As a CSRF Token, it doesn't matter if many Authz Server calls happened between the two Authz Client calls. State is still valid as a CSRF Token for the second request to the Authz Client (e.g. a Web Server).
State (OIDC 1.0)
State is used as an ephemeral CSRF Token just like in OAuth 2.0. However, it seems OIDC 1.0 reuses it as a long term Authz session ID too. For example, State is used to validate a Nonce claim in an ID Token.
Nonce is not part of OAuth 2.0. The original OAuth 2.0 said to use opaque Access Token and Refresh Token (i.e. not JWTs).

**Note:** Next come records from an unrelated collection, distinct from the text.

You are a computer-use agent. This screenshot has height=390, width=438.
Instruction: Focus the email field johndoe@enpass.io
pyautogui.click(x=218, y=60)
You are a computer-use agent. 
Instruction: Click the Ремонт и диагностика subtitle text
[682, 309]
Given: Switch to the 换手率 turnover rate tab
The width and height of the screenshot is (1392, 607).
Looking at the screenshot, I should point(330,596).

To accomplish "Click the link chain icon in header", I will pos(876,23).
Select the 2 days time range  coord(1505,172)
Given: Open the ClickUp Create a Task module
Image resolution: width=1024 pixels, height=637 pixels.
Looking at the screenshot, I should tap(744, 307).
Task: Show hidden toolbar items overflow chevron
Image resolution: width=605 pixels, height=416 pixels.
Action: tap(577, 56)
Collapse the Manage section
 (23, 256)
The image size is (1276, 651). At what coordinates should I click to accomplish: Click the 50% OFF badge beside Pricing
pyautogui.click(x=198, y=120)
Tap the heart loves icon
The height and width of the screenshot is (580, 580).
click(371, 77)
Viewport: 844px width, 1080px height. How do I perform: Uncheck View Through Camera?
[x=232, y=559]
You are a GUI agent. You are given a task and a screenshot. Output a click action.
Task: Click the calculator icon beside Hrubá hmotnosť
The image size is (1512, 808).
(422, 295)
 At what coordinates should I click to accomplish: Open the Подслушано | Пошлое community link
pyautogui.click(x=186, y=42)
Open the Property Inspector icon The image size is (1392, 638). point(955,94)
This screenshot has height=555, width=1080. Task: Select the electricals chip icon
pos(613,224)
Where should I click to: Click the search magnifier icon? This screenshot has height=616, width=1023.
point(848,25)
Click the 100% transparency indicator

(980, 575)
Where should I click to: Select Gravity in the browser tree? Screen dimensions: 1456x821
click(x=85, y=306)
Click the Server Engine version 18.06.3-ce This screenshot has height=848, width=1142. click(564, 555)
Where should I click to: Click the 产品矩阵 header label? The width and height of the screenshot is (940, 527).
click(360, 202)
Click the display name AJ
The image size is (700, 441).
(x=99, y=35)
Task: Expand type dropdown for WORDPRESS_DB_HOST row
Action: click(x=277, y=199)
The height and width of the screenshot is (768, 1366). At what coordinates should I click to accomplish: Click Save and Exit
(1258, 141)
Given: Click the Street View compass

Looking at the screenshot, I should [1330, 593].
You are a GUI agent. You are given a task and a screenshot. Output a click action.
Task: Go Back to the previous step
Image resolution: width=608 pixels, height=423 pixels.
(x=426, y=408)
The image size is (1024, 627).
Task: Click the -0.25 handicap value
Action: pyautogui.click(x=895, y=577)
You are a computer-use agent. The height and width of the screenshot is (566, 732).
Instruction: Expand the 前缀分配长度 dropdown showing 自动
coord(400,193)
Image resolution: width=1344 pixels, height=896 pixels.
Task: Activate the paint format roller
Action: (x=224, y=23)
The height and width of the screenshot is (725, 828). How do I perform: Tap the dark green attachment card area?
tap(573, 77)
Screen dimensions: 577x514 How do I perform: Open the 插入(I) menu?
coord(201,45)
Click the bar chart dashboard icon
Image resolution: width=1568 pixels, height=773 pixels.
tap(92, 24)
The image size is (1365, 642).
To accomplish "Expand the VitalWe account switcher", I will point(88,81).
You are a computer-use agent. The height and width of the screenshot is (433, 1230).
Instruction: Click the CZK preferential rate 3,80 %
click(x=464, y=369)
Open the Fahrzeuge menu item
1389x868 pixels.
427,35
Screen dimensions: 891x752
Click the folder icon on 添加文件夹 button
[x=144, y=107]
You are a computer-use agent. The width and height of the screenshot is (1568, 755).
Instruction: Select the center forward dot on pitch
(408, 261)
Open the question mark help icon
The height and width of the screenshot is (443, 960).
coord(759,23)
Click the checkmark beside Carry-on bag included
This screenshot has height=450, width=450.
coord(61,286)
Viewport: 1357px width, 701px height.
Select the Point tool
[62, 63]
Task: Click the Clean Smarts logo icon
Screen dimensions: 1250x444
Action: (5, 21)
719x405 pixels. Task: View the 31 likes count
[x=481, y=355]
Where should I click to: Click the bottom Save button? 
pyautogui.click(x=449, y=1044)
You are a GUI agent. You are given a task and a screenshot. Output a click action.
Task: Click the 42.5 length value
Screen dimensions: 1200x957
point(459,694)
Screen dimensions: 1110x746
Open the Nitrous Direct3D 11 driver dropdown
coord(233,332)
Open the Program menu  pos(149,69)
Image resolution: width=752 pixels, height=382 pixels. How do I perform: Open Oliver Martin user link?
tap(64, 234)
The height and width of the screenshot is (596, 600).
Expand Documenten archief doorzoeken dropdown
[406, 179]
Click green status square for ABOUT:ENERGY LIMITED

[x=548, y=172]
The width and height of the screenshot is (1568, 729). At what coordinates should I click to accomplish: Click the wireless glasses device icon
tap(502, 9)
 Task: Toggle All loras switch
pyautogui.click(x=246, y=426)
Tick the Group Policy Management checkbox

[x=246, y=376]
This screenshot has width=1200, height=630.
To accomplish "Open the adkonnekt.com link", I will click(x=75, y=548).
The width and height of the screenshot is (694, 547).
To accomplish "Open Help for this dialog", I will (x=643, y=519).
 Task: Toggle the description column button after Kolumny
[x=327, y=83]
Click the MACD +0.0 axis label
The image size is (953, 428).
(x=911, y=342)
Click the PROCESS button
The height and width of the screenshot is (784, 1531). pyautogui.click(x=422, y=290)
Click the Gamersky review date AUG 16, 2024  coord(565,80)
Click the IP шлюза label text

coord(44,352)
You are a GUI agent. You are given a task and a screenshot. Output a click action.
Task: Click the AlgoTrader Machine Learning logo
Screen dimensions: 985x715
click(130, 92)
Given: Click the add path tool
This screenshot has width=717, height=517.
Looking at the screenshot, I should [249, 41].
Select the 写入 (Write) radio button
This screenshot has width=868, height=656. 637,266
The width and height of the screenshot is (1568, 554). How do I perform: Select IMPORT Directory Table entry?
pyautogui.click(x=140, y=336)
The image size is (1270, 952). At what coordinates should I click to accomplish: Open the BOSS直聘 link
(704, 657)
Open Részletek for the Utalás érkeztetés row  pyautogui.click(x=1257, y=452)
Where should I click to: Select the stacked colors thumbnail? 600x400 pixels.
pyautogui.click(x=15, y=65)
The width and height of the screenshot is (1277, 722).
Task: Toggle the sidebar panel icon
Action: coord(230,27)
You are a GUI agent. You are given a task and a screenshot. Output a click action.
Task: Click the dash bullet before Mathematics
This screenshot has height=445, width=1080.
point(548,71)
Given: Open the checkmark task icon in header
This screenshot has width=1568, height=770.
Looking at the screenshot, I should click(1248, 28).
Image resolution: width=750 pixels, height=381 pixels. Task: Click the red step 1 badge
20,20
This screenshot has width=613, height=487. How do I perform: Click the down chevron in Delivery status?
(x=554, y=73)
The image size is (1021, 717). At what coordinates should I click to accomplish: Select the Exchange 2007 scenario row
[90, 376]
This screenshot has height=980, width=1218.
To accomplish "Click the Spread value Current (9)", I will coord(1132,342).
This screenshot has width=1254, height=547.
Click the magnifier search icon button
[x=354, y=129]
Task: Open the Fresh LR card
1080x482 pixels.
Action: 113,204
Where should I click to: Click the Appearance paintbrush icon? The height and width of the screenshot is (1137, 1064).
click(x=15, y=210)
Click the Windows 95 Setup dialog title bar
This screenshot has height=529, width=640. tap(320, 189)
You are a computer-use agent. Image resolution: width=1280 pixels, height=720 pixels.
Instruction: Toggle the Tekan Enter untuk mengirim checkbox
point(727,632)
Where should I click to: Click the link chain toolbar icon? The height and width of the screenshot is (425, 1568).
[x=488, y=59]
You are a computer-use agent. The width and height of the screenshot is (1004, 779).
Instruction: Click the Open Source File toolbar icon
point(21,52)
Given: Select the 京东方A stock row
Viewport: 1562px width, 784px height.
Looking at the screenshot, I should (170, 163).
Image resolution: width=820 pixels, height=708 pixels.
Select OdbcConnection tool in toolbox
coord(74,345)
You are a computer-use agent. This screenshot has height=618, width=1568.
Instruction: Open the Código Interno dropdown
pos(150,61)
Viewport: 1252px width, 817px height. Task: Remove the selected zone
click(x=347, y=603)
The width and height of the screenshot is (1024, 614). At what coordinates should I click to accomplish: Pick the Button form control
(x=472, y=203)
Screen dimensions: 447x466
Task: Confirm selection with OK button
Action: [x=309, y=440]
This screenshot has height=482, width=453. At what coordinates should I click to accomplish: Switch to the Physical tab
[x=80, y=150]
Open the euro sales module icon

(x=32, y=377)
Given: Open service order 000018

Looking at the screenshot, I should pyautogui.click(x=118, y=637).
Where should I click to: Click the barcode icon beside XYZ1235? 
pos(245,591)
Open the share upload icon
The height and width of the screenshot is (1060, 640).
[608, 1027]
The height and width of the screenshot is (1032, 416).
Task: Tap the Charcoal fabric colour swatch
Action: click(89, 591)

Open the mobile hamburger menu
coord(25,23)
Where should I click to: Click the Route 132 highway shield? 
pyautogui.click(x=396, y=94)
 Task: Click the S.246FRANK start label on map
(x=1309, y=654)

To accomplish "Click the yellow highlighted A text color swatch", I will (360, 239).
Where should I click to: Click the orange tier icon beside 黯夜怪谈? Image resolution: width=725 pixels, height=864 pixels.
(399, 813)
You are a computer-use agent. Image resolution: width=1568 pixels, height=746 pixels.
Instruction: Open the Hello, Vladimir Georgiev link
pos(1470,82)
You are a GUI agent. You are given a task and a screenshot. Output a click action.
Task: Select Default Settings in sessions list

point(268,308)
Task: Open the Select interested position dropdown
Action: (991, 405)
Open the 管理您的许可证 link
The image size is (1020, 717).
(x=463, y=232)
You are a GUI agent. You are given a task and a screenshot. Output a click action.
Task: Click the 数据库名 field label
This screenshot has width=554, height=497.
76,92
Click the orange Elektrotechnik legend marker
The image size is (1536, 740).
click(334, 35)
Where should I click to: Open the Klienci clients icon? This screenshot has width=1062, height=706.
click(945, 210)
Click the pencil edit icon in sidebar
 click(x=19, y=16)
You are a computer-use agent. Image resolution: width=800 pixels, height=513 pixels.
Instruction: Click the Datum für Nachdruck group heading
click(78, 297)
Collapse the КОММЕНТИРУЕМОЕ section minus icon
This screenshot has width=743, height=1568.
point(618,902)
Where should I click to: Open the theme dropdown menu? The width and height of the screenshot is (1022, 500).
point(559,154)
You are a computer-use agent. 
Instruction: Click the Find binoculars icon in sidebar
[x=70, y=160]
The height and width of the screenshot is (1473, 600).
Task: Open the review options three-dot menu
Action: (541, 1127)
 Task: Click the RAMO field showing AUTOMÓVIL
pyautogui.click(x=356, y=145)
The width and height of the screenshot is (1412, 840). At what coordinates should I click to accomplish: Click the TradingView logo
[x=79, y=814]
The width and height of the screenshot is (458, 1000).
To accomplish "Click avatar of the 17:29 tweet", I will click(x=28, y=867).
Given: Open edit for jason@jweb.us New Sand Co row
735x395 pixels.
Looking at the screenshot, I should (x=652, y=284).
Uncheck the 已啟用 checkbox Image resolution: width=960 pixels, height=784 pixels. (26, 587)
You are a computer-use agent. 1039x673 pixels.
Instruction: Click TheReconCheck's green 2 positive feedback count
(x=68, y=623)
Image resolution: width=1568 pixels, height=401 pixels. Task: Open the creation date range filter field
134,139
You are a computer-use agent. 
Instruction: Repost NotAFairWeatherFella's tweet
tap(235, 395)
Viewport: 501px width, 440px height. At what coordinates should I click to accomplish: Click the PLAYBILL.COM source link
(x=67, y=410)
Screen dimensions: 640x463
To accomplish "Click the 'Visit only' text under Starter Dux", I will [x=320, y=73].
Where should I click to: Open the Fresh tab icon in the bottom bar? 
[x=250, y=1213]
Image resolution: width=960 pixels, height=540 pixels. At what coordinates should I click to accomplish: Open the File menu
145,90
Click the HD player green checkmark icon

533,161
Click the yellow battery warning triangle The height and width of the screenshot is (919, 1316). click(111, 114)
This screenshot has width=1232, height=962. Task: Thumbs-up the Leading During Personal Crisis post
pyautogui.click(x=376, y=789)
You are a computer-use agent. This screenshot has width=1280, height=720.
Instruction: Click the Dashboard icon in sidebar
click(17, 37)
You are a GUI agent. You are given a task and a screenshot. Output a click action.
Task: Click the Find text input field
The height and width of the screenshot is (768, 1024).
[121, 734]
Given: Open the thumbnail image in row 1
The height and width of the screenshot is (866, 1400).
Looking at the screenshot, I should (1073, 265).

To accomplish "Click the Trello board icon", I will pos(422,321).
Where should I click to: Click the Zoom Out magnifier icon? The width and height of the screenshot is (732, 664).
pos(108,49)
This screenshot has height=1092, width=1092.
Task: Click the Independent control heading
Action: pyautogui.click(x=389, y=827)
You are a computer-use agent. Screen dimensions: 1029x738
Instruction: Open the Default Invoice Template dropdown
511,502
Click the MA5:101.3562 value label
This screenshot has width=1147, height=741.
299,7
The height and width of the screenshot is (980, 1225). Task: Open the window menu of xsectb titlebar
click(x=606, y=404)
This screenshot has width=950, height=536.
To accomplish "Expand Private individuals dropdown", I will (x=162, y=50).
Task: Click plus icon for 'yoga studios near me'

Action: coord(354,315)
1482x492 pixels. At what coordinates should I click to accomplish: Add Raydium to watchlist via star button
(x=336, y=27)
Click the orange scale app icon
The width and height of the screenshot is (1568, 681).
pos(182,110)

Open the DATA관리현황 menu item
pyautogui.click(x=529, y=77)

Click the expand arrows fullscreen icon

When Nonce was added, I think that is where State was given a second purpose.
Nonce (OIDC 1.0)
Adding an openid scope and Nonce parameter to the previous example response makes it OIDC 1.0 now.
http://authzserver/authorize?redirect_uri=http://authzclient/finish?client_id=client1&state=AUTHZ_CLIENT_CSRF&response_type=code&scope=openid%20SCOPE1%20SCOPE2&nonce=CLIENT_NONCE_CLAIM
The Authz Client:
- receives Authz Code and State query parameters from User Agent
- verifies if State matches any existing (i.e. unfinished) flow
- receives ID Token (with Nonce claim) from Authz Server
- uses State query parameter as a session ID, to lookup Nonce value generated at same time as State
- verifies Nonce from the session matches the nonce claim in the ID Token
During the flow, the State is used to do a lookup of the original Nonce for validating the ID Token.
After the flow, the ID Token nonce claim can be used to do a reverse lookup to get the original State. That points to the original Authz Session, which may contain extra information not in the ID Token.